The authoritative contract — read this first, every restart

plans/persist-on-sx.mdBlockers → "OPEN — host durable-storage adapter". That entry is the spec: the silent-data-loss repro, the full op contract table, the hard invariants (monotonic last-seq, etc.), the blob adapter shape, where to register in sx_server.ml, and the acceptance test. Do not restate it here — read it there and implement it. The reference implementation to mirror is persist/serve in lib/persist/durable.sx (same op names, same shapes).

Restart baseline — check before iterating

  1. Read the Blocker spec (above) + this briefing.
  2. git log --oneline -8 on loops/host-persist to see what's done.
  3. Is there a worktree-local build? ls hosts/ocaml/_build/default/bin/sx_server.exe. Fresh worktrees have none — the first build is the first task.
  4. If an acceptance suite exists (e.g. hosts/ocaml/test/persist_durable_* or a lib/persist/tests/durable-real.sx), run it against the worktree-built binary. Green before new work.

The queue (phases)

  • Phase 0 — reproduce. Confirm the silent-data-loss repro from the spec under this worktree. Builds your mental model; costs one short run.
........
**Problem statement:** Copy out the whole host-persist briefing above, word for word.
........
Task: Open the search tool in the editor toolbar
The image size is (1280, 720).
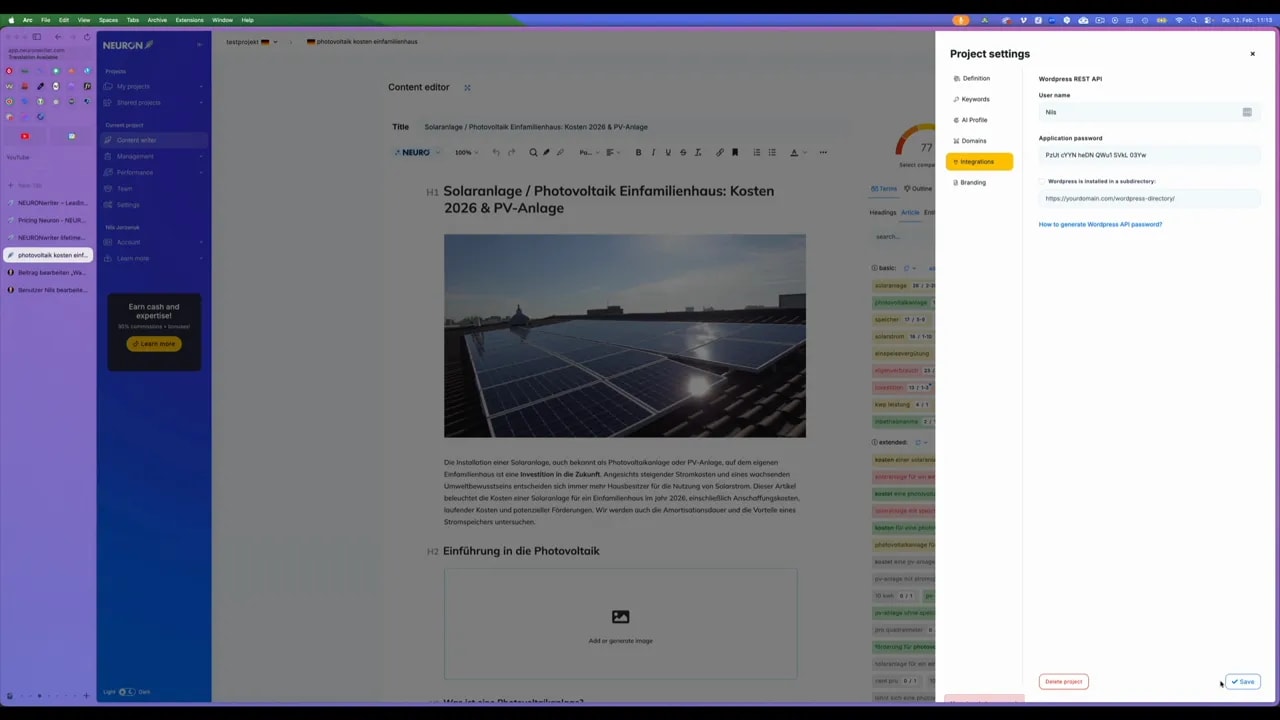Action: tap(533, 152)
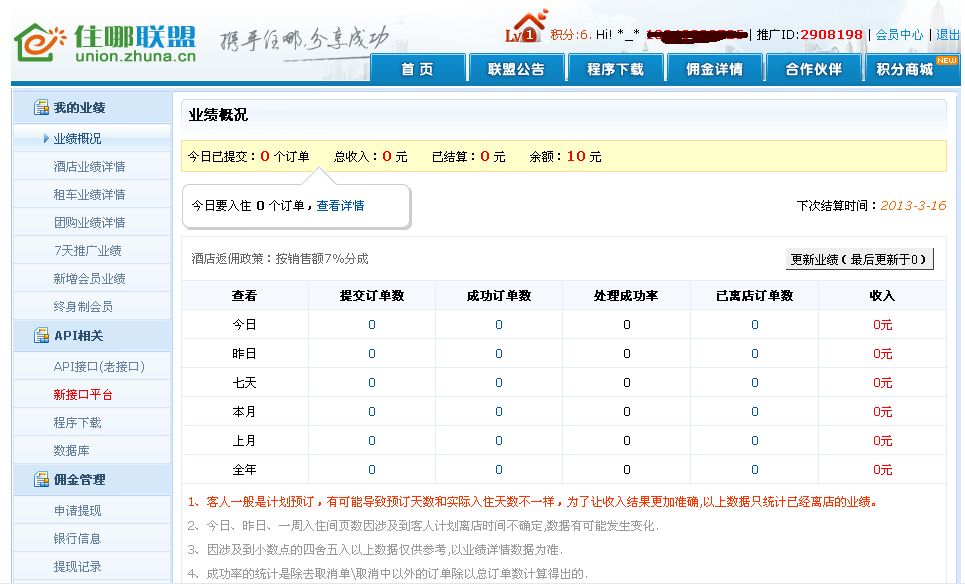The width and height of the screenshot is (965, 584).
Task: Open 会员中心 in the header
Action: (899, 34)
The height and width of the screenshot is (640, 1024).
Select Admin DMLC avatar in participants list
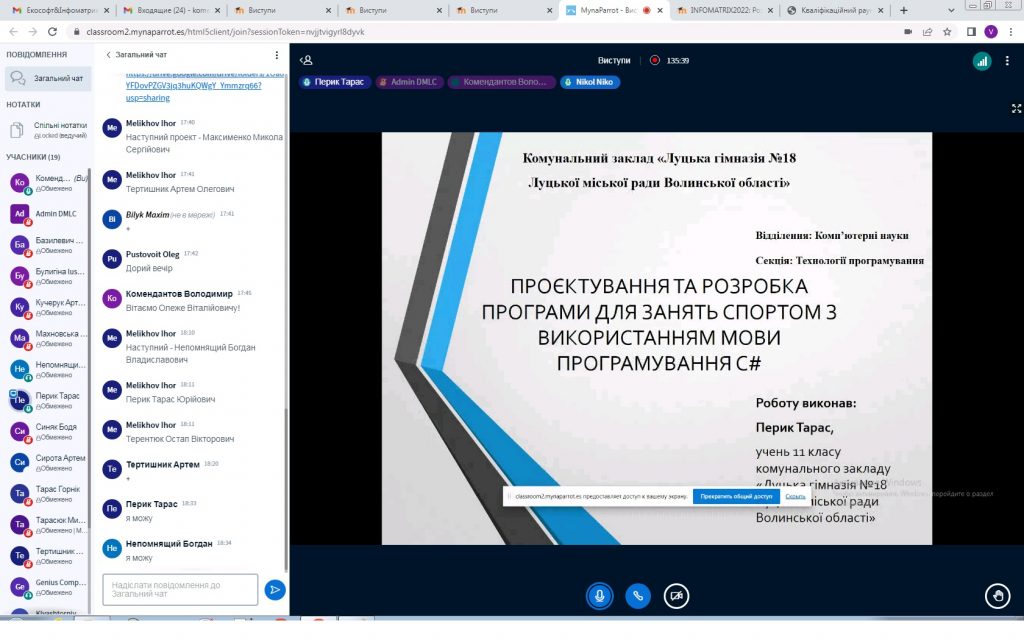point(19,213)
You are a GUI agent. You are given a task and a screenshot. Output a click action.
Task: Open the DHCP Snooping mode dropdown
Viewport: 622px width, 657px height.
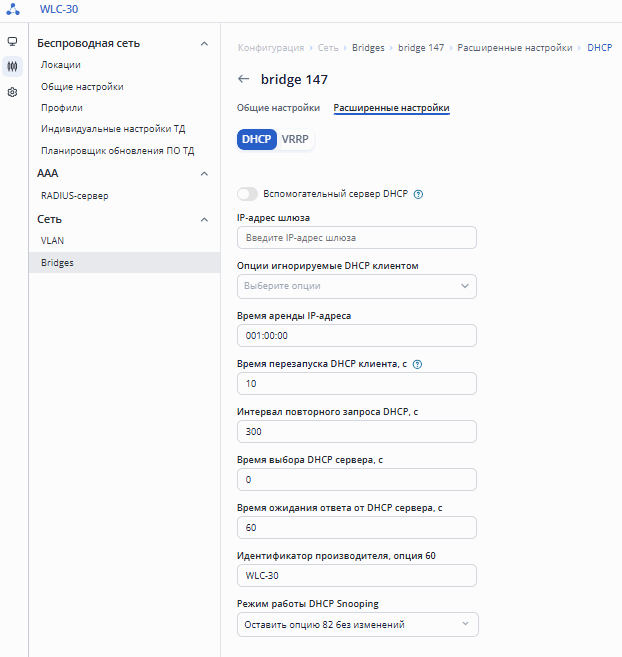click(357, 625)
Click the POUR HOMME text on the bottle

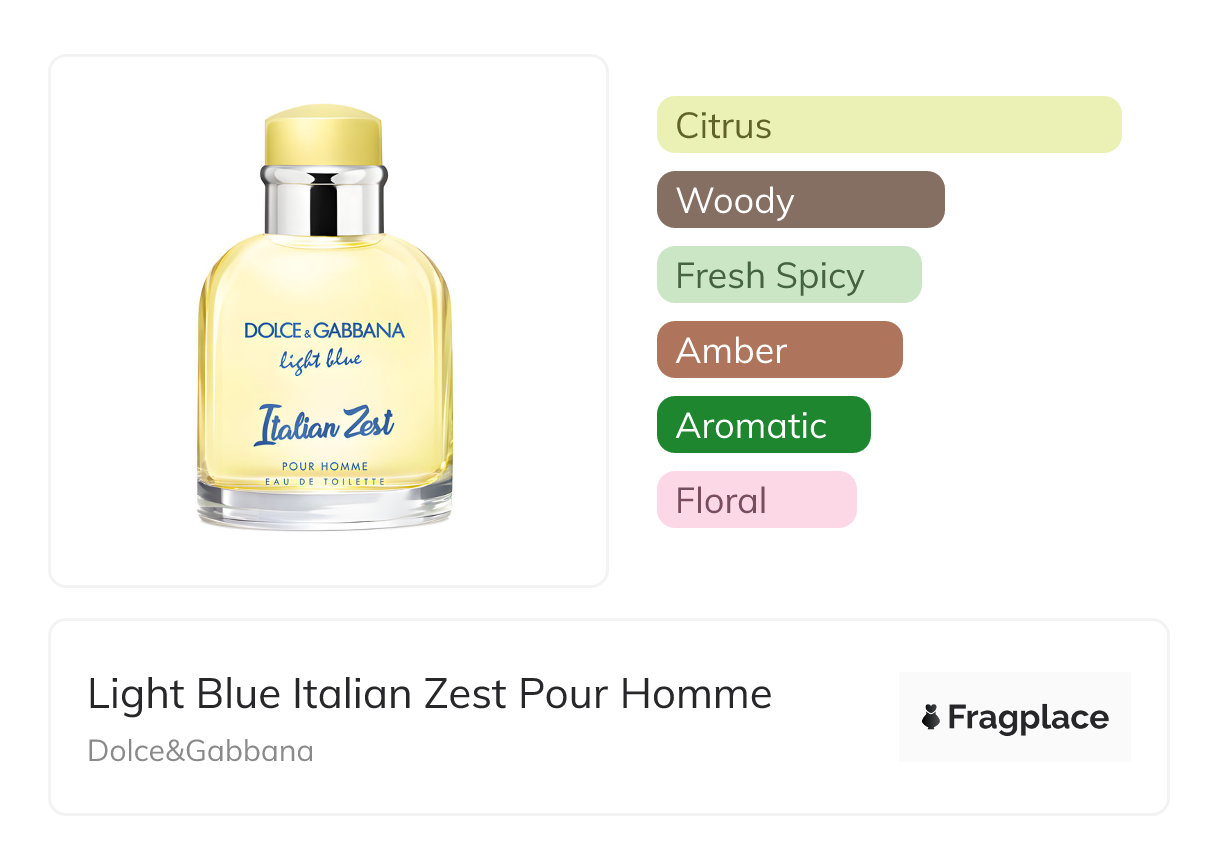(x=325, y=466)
........
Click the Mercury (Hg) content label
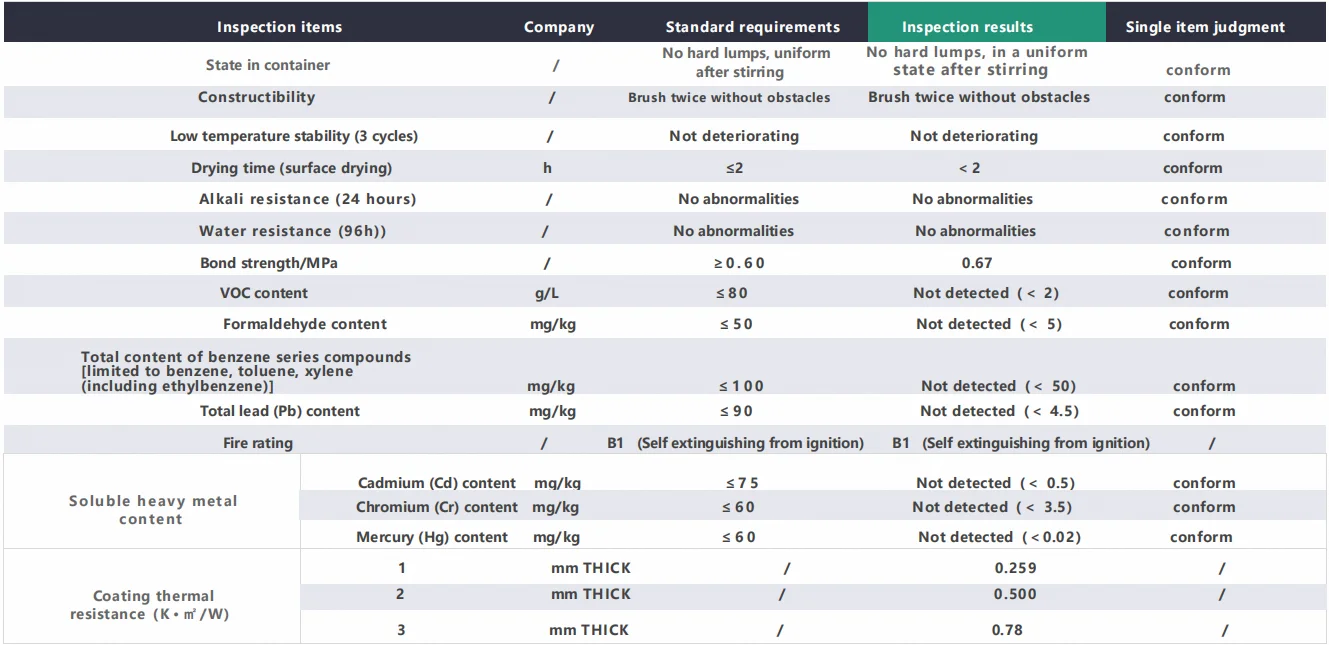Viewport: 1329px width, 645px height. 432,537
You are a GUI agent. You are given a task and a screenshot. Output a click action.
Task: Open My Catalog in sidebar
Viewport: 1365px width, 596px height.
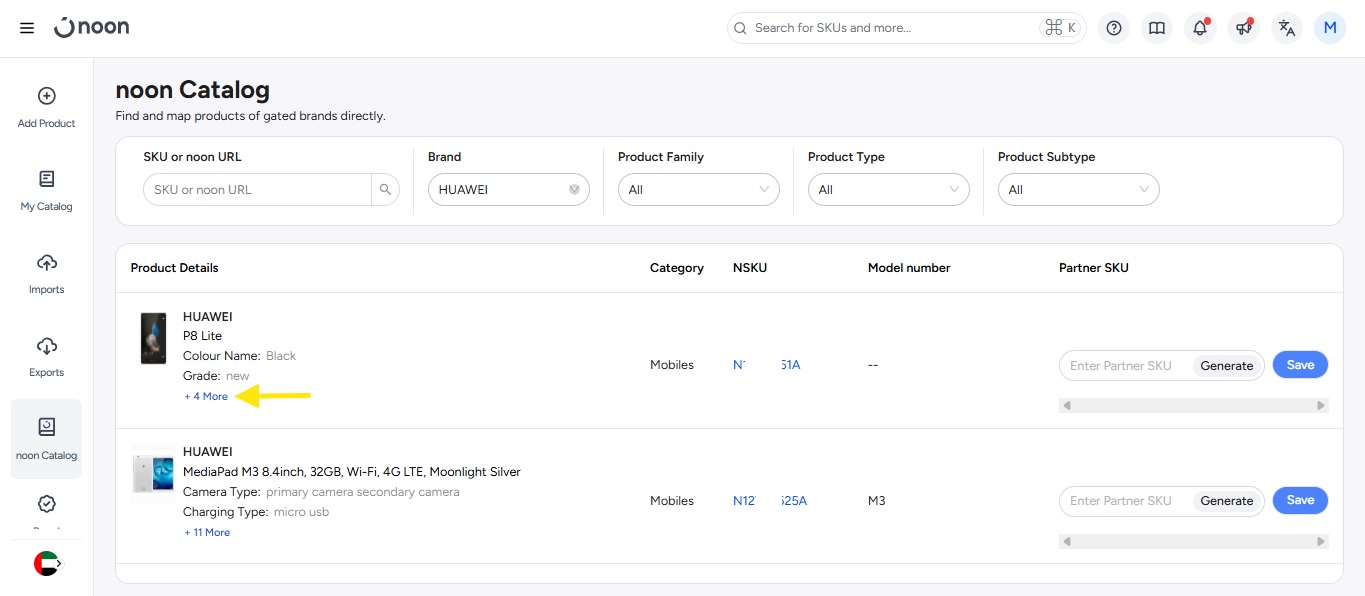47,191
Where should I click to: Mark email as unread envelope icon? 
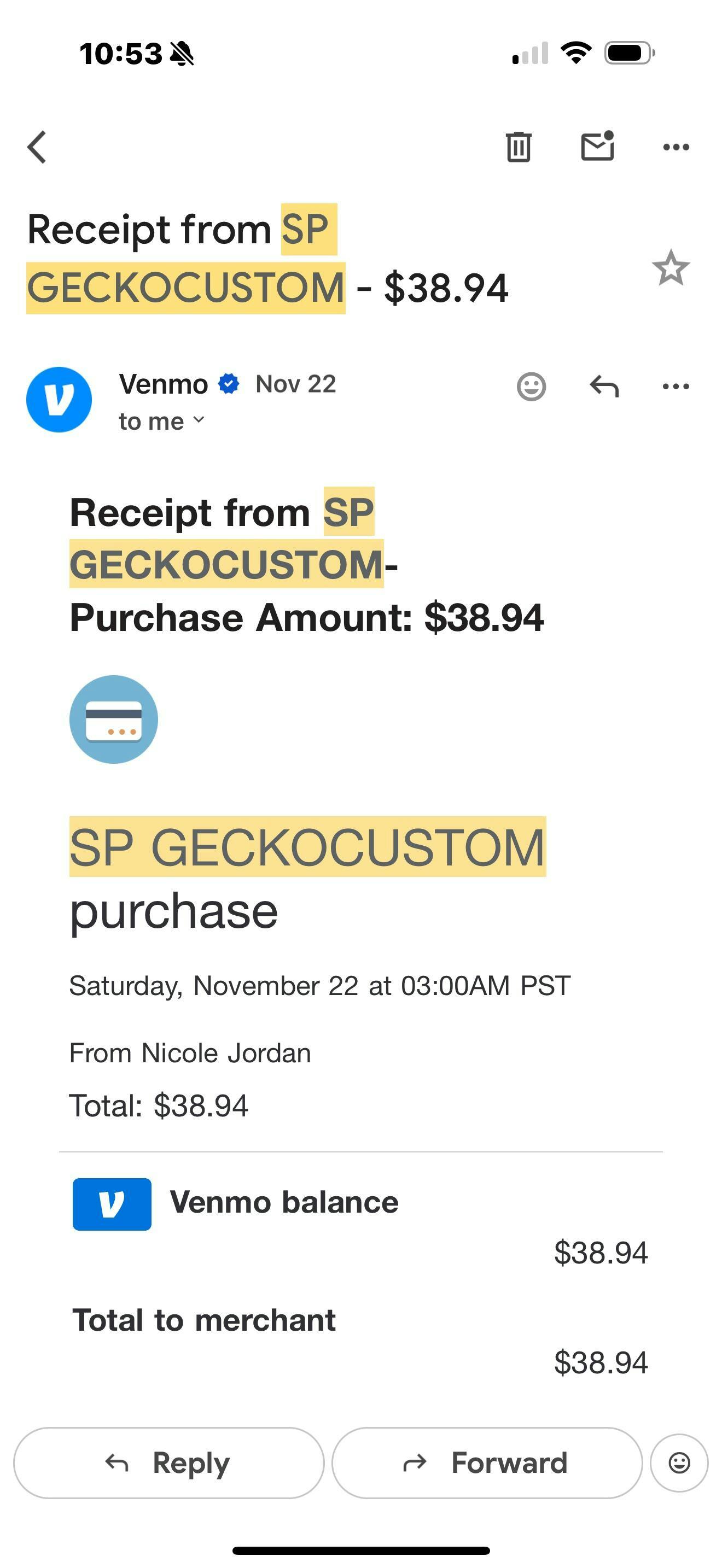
........
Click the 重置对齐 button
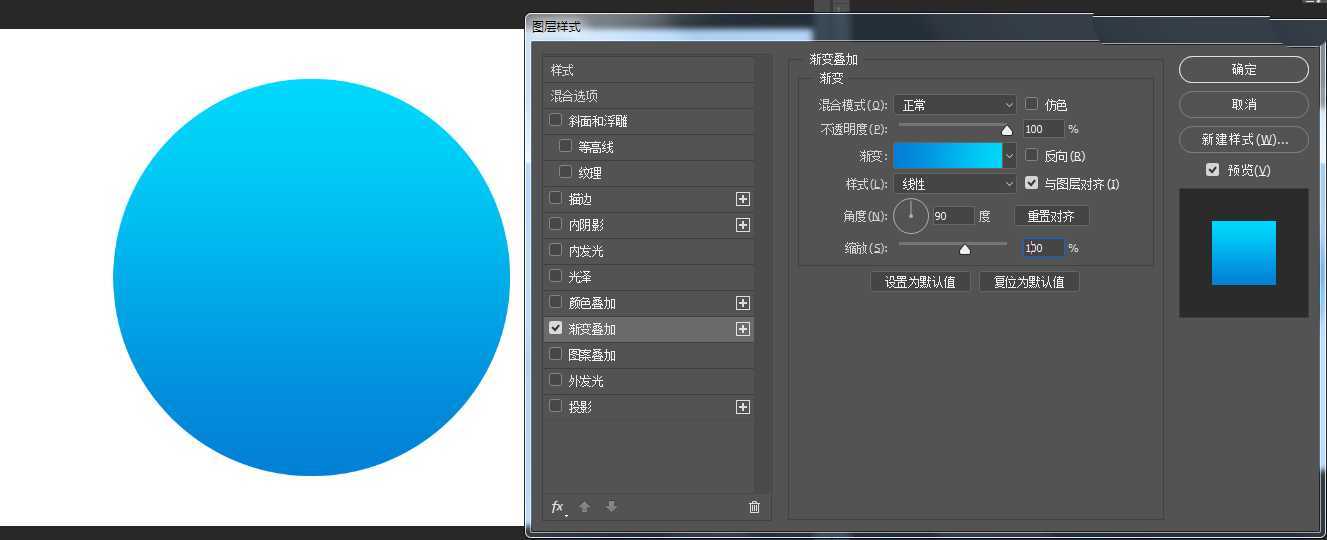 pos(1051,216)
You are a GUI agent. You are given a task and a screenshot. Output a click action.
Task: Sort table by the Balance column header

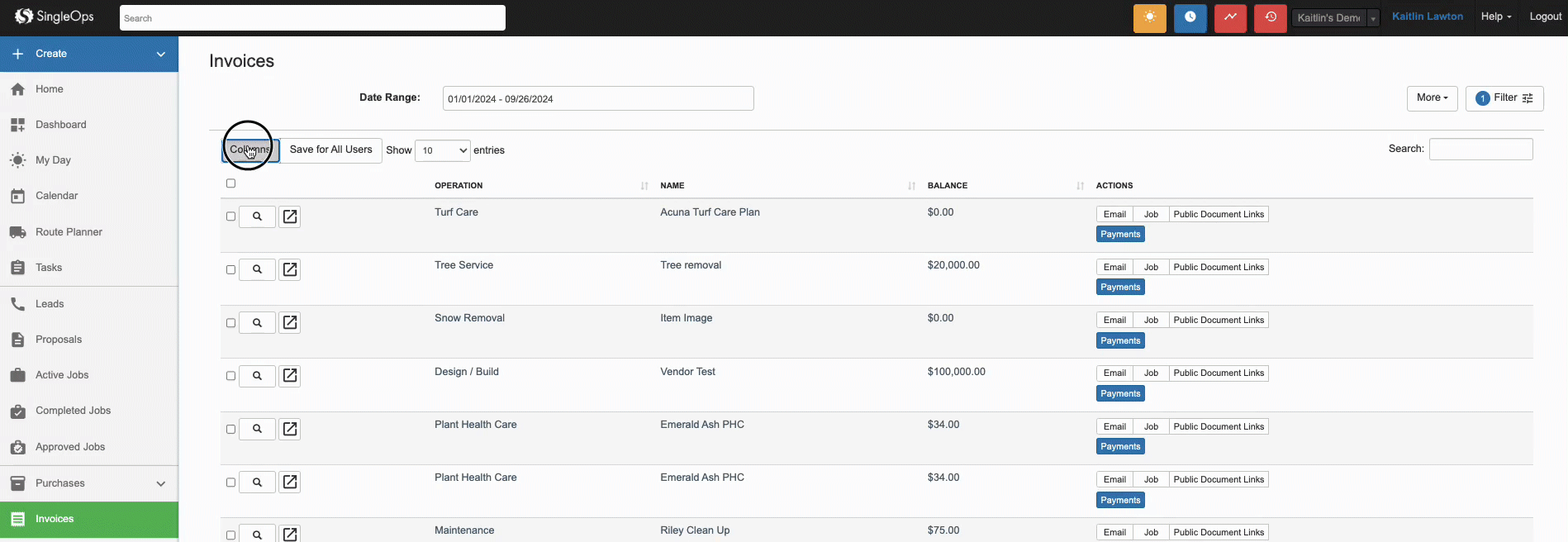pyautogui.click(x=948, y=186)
........
**Response to the exercise:**
The authoritative contract — read this first, every restart

plans/persist-on-sx.mdBlockers → "OPEN — host durable-storage adapter". That entry is the spec: the silent-data-loss repro, the full op contract table, the hard invariants (monotonic last-seq, etc.), the blob adapter shape, where to register in sx_server.ml, and the acceptance test. Do not restate it here — read it there and implement it. The reference implementation to mirror is persist/serve in lib/persist/durable.sx (same op names, same shapes).

Restart baseline — check before iterating

  1. Read the Blocker spec (above) + this briefing.
  2. git log --oneline -8 on loops/host-persist to see what's done.
  3. Is there a worktree-local build? ls hosts/ocaml/_build/default/bin/sx_server.exe. Fresh worktrees have none — the first build is the first task.
  4. If an acceptance suite exists (e.g. hosts/ocaml/test/persist_durable_* or a lib/persist/tests/durable-real.sx), run it against the worktree-built binary. Green before new work.

The queue (phases)

  • Phase 0 — reproduce. Confirm the silent-data-loss repro from the spec under this worktree. Builds your mental model; costs one short run.